US Marks Slavery's End On New 'Juneteenth' National Holiday
With marches, music and speeches, Americans on Saturday celebrated "Juneteenth," the newly declared national holiday that marks the end of slavery and which comes a year after George Floyd's murder sparked anti-racism protests.
Hundreds of events were held across the country, from New York to Los Angeles, and most notably in Galveston, Texas, the symbolic heart of the Juneteenth commemoration.
For on June 19, 1865, it was in that Texas coastal area that the Union army -- victorious after the bitterly fought Civil War -- announced to African Americans that, even if some in Texas were trying to ignore it, enslaved people were now free.
Slavery was formally abolished in December 1865, with the adoption of the 13th amendment to the US Constitution, but Juneteenth has remained the emblematic date marking the freeing of enslaved Americans.

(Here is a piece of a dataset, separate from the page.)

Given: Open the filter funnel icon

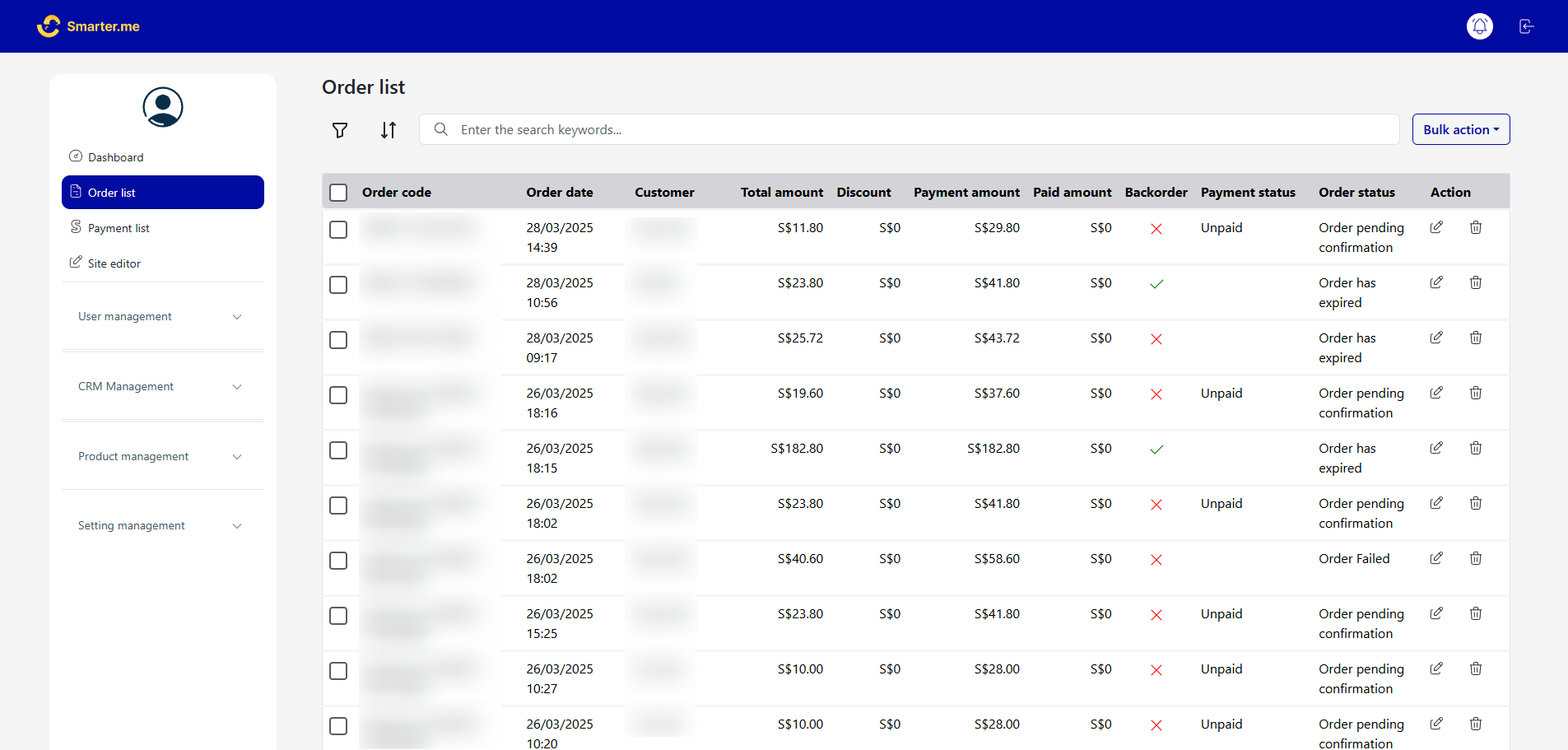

This year's Juneteenth celebrations are all the more celebratory, coming just days after President Joe Biden signed legislation making June 19 a national holiday, and at a time when pandemic-imposed restrictions on public gatherings are steadily being eased.
"I feel wonderful, I feel proud, I feel a sense of accomplishment for the struggle," Sharonda Newby said at a rally in Galveston, where she grew up. "I feel like they've given us some momentum, some resilience to continue to push forward."
"It was a long time coming," said 68-year-old Cheryl Green, who was attending the unveiling in the New York City borough of Brooklyn of a bust of George Floyd, the Black man killed by a white policeman in Minneapolis in May 2020.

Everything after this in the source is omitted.